→ APPLY WHAT YOU READ:
1: In the essay on gun control, what does the American Academy of Pediatrics advise about a child's home?
2: Using the essay on gun control, explain why the writer supports gun control.

→ PASSAGE:
◇ ◇ ◇ ◇ ◇

Long before the events of December 14, 2012 shattered our hearts and launched our country into a time of mourning, gun control was a heated subject. In the aftermath of the Newtown shootings, that heat has escalated to a boiling point. Americans are feverishly reevaluating the terms of gun control in our country, and surveys show an almost immediate shift in favor of increased regulation.
Given the emotions surrounding this debate, I enter the fray with two disclaimers. First, I support the Second Amendment. I do not believe that Americans should have their Constitutional rights stripped or their guns taken away. I am not suggesting the government confiscate all guns in order to end gun violence, anymore than I would suggest the government confiscate all cars in order to end vehicular deaths.
But in the same way that we have regulations to minimize auto-related fatalities, we should regulate gun use as well. To me and many other supporters of gun control, this means that gun rights and gun control are not mutually exclusive ends. We can have both.
A second disclaimer: While the gun control debate is integrally linked with the U.S. Constitution, I am writing as a Christian first and an American second. As a citizen of this country, the Constitution is indeed an authoritative document in my life, but its authority is not ultimate. I am first beholden to God. So when the laws of the land are perpetuating violence and destruction, as I believe they are in this case, the Christian's position cannot be neutral. We are called to object, to resist, and to protect "the least of these."
Which leads to the reason I support gun control. In our nation, the individuals most affected by gun violence are those that we as Christians are commanded to serve: the poor, the abused, and the young.
Consider first the effects of gun violence on our nation's poor. Gun violence is most prevalent in poor communities, a reality that has hit African Americans the hardest. In fact, gun violence is the leading cause of death among African American men ages 1 to 44, and 54 percent of all homicide victims are African American.
Since they are most affected by gun violence, it is not surprising that African Americans support gun control by a margin of 68 percent to 24 percent. In contrast, white males are the demographic most likely to support gun rights. This statistical discrepancy suggests that the ideology of one group is wreaking havoc on another.
In addition to the disproportionate effects that gun violence has on black Americans, gun violence is also responsible for the deaths of dozens of children each year. While our country was aghast at the loss of 20 tiny souls at Sandy Hook Elementary, nearly the same number of American children and youth are injured or killed by a firearm each day. In Chicago alone, nearly 700 children were hit by gunfire in 2010, and 66 of those children died. What's more, children and youth constitute 38 percent of all firearm deaths and non-fatal injuries. In addition to these data, studies show that the risk of having a gun in the home far outweighs any benefit, which is why the American Academy of Pediatrics advises that the safest home for a child is a gun-free home.
And finally, there are the statistics on gun violence and domestic abuse. Studies show that "access to firearms increases the risk of intimate partner homicide more than five times compared to instances where there are no weapons. In addition, abusers who possess guns tend to inflict the most severe abuse on their partners." Women are also more likely to be murdered by intimate partners than they are strangers, and in such domestic disputes the weapon of choice is usually a handgun.

◇ ◇ ◇ ◇ ◇

→ RECORDED INFORMATION:
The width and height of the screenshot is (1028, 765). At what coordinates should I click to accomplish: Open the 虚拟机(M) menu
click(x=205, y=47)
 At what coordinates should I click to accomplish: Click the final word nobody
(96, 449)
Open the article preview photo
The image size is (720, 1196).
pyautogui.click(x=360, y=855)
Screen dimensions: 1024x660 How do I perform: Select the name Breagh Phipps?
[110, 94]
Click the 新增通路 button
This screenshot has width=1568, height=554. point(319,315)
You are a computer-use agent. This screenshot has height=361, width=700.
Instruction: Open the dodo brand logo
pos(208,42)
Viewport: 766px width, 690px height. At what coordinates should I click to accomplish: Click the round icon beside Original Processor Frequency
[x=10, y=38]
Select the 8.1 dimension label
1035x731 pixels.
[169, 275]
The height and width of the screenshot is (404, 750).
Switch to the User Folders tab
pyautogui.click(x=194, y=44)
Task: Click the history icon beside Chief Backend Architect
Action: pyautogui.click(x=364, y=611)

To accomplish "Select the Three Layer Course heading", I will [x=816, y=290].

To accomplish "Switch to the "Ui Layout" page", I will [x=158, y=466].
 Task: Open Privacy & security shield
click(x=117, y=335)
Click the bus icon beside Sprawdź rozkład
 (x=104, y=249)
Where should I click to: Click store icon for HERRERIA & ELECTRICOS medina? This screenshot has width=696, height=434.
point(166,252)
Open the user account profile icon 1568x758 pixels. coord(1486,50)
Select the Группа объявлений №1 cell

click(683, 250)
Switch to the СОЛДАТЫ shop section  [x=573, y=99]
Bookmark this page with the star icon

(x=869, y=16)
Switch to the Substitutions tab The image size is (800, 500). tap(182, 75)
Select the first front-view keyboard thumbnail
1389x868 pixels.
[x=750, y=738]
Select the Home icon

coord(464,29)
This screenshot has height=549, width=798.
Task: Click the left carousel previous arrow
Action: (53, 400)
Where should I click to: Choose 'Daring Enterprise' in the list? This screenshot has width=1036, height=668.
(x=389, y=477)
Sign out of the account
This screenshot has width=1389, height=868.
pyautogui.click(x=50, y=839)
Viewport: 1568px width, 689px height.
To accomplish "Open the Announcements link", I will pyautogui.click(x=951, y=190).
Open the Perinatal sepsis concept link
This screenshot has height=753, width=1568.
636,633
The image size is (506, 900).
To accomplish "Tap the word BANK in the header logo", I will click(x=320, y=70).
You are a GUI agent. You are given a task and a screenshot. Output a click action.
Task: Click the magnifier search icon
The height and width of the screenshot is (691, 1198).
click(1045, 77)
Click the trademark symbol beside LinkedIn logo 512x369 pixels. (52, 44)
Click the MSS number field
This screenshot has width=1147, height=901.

◇ ◇ ◇ ◇ ◇

→ COMPLETED EXERCISE:
1: It advises that the safest home for a child is a gun-free home.

2: The writer supports gun control because, in the U.S., the people most affected by gun violence are the poor, the abused, and the young. These are the groups Christians are commanded to serve.